Giants' offense a merger of Kansas City, Buffalo schemes

Giants head coach Brian Daboll talks to quarterback Daniel Jones during training camp at the Quest Diagnostics Training Center in East Rutherford, N.J., on Monday. Credit: Brad Penner
Josh Allen and Patrick Mahomes and Tyreek Hill and Stefon Diggs have never played for the Giants, but there were times this spring — and even earlier in this training camp — when they were so omnipresent in just about everything the actual Giants did that it felt as if they were right there in the meeting rooms with the team.
As the new coaching staff installed the new offense, a system that merged the ones Brian Daboll brought with him from Buffalo and Mike Kafka brought from Kansas City, the best examples of what they wanted to accomplish often came from video archives of their former teams.
So the Giants would watch the Bills and Kansas City play and try to imagine how it might look when they took those same concepts onto the field. They had to visualize themselves running those routes, making those reads, taking those handoffs that had helped make Buffalo and Kansas City title contenders (and a recent Super Bowl victor) during the last few years.
Those images are gone now. No longer does the screen at the front of the room flicker with the red or white helmets that ran those plays so adroitly. These days, when the Giants want to call up the clip of a play in their arsenal, they are able to see it performed by themselves.
“At this point, we’ve run pretty much everything in the system, so we have those clips to look back on to watch and study mostly,” Daniel Jones said this past week. “We’re mostly watching our own stuff.”
That may not sound like a tremendous step forward, but it is. It’s a signal that the merger of the two offensive playbooks is just about complete. It means that the schemes the Giants are running now are no longer labeled Buffalo plays or Kansas City plays.
They are Giants plays. This is starting to become the Giants’ offense.

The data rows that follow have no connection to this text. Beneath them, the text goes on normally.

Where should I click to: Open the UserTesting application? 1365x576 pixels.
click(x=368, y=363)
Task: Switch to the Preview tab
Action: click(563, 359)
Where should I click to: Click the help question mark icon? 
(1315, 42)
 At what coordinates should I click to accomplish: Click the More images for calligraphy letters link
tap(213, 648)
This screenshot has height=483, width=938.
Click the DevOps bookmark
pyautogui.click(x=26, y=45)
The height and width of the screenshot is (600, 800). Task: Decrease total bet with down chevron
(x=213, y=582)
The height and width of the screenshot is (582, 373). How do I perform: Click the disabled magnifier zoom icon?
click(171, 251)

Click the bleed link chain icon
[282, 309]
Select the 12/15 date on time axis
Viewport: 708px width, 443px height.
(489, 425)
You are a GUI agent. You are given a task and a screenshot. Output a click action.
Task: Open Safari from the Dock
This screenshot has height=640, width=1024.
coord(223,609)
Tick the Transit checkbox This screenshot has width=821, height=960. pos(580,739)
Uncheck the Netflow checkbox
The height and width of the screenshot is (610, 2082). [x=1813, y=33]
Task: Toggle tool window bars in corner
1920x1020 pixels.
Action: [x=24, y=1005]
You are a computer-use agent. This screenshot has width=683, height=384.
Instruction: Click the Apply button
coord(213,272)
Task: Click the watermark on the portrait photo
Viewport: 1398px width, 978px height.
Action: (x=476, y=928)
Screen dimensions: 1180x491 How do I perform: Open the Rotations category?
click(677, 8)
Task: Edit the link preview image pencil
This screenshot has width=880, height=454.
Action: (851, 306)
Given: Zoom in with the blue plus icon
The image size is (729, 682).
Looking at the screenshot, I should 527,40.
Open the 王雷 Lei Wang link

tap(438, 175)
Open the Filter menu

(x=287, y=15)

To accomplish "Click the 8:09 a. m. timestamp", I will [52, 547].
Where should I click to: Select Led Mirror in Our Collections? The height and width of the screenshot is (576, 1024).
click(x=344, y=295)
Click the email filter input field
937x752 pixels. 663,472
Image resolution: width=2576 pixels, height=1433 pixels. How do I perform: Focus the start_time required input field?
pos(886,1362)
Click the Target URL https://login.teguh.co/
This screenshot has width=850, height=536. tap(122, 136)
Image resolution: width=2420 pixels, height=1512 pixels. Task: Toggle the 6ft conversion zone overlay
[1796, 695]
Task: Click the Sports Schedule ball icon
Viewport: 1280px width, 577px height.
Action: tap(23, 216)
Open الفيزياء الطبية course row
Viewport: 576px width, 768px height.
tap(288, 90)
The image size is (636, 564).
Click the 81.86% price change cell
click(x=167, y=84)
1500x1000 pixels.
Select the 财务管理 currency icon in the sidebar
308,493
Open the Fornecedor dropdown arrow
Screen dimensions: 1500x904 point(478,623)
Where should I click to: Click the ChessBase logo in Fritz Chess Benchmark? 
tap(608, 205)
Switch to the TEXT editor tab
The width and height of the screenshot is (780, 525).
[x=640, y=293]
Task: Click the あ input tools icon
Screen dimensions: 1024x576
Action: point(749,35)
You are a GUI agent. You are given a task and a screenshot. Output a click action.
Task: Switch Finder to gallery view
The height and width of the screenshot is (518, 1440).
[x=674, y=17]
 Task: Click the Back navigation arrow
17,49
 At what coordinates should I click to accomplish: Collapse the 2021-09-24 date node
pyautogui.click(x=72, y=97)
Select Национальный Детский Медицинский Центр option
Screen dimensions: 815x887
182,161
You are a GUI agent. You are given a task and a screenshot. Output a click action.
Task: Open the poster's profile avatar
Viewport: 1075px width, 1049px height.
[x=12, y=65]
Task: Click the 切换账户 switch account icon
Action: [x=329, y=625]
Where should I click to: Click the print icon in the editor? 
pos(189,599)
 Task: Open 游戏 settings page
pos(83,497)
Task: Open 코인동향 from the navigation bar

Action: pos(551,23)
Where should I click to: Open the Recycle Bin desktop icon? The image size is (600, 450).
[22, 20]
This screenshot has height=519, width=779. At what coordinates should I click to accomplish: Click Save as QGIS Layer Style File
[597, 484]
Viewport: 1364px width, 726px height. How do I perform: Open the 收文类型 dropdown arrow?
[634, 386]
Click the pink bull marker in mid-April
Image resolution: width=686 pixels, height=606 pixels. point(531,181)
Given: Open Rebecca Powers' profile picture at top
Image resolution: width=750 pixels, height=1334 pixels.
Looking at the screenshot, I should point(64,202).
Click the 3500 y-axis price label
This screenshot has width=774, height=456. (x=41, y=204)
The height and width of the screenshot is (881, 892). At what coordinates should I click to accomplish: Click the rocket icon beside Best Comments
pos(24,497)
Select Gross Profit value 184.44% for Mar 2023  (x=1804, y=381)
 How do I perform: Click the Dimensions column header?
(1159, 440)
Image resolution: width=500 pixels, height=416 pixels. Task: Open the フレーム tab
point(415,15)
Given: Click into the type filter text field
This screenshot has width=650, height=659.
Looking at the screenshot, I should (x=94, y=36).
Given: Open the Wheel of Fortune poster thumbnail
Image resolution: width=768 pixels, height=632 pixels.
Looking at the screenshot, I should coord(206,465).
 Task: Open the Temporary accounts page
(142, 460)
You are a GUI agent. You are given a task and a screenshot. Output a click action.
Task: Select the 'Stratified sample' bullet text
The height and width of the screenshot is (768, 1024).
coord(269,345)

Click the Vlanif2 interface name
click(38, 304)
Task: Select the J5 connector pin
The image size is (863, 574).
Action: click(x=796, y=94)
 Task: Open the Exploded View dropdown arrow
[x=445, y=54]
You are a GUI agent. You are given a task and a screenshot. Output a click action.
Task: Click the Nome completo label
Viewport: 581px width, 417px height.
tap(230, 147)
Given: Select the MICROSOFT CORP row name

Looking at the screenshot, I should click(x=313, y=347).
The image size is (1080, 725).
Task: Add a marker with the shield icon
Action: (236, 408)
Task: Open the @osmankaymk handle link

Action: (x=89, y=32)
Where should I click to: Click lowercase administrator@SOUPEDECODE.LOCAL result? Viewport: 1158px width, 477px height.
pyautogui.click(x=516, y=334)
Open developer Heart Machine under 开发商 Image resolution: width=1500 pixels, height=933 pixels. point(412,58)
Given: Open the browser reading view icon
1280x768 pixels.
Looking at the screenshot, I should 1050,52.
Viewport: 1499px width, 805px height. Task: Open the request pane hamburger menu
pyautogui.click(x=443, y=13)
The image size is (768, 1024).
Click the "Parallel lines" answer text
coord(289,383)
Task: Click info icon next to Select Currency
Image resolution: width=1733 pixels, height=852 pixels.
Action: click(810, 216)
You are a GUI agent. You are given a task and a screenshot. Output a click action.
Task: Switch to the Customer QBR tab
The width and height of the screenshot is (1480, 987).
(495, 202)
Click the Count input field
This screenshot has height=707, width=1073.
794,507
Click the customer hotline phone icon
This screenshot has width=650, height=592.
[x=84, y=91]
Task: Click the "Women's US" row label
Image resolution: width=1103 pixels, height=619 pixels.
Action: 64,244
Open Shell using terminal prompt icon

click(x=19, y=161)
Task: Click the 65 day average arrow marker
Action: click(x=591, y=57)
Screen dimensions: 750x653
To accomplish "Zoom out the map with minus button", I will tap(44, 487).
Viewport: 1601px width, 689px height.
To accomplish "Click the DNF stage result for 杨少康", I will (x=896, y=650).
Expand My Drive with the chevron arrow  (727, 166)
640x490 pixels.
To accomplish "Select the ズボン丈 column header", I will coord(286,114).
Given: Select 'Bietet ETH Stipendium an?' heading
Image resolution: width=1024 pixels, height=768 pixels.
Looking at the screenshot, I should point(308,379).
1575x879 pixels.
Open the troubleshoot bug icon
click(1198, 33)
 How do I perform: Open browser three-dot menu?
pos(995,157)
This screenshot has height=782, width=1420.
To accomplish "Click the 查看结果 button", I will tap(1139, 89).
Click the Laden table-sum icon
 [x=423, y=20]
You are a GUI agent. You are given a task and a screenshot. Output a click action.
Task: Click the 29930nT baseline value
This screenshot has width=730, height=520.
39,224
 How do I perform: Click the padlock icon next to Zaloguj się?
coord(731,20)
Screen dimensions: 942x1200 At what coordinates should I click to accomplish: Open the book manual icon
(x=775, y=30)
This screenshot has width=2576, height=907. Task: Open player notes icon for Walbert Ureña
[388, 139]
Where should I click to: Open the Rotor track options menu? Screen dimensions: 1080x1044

Though that kind of progress probably won’t be visible in Sunday night’s preseason game against the Bengals, it is taking shape in practices and workouts and meeting rooms on a daily basis. The coaching staff will be focused Sunday on running bland calls bent more toward evaluating their own talent rather than beating someone else’s. Also, who knows if Jones or Saquon Barkley or any of the other starting skill position players will be on the field, given an offensive line that is being held together with bungee cords and duct tape.
“That’s what we’re working on right now,” said Kafka, the offensive coordinator. “[We’re] working on what we are going to do with our players. Put them in the best spot. Continue to evaluate how these guys fit within that offense and then be flexible as a staff to understand, all right, this might not be the best look or the best spot for this player but who is the best person for that spot? Who is the best person to put on this route or this concept or this run scheme?”
No one can say for certain how long the gestation period will be for this Buffalo and Kansas City genetic offspring that will at some point grow into the Giants’ offense . . . at least theoretically.
“I don’t think there is a timetable on that,” Kafka said. “When we get to Week 1 down the road, that’s when I think you want to be peaking as an offense, peaking as a team, and all that. Right now, we are taking it a day at a time, still working through with our players, being patient with them.”
For the players, though, there has been a seismic shift in perception. In the past couple of weeks, Jones has at least been able to take ownership of the offense, even if not every day or down is perfect. They no longer are Allen’s passes or Mahomes’ RPOs that Jones is emulating; they are, for better or worse, his own.
Same for Barkley and Wan’Dale Robinson and all the others who had to sift through months of watching other teams play at a high level but no longer are limited to visualizing themselves as part of that world.
“I think that’s already happened and is happening,” Jones said of the birth of a new Giants offense. “I think that’s a constant process, though. You’re growing in that and learning what we do best, learning what our guys can do and want to do, which I think is a big thing. I don’t think that ever stops.
“I think it is our system,” he added. “I think we’ve made a lot of those changes, we’ve learned a lot through camp, and we’ll continue to do so.”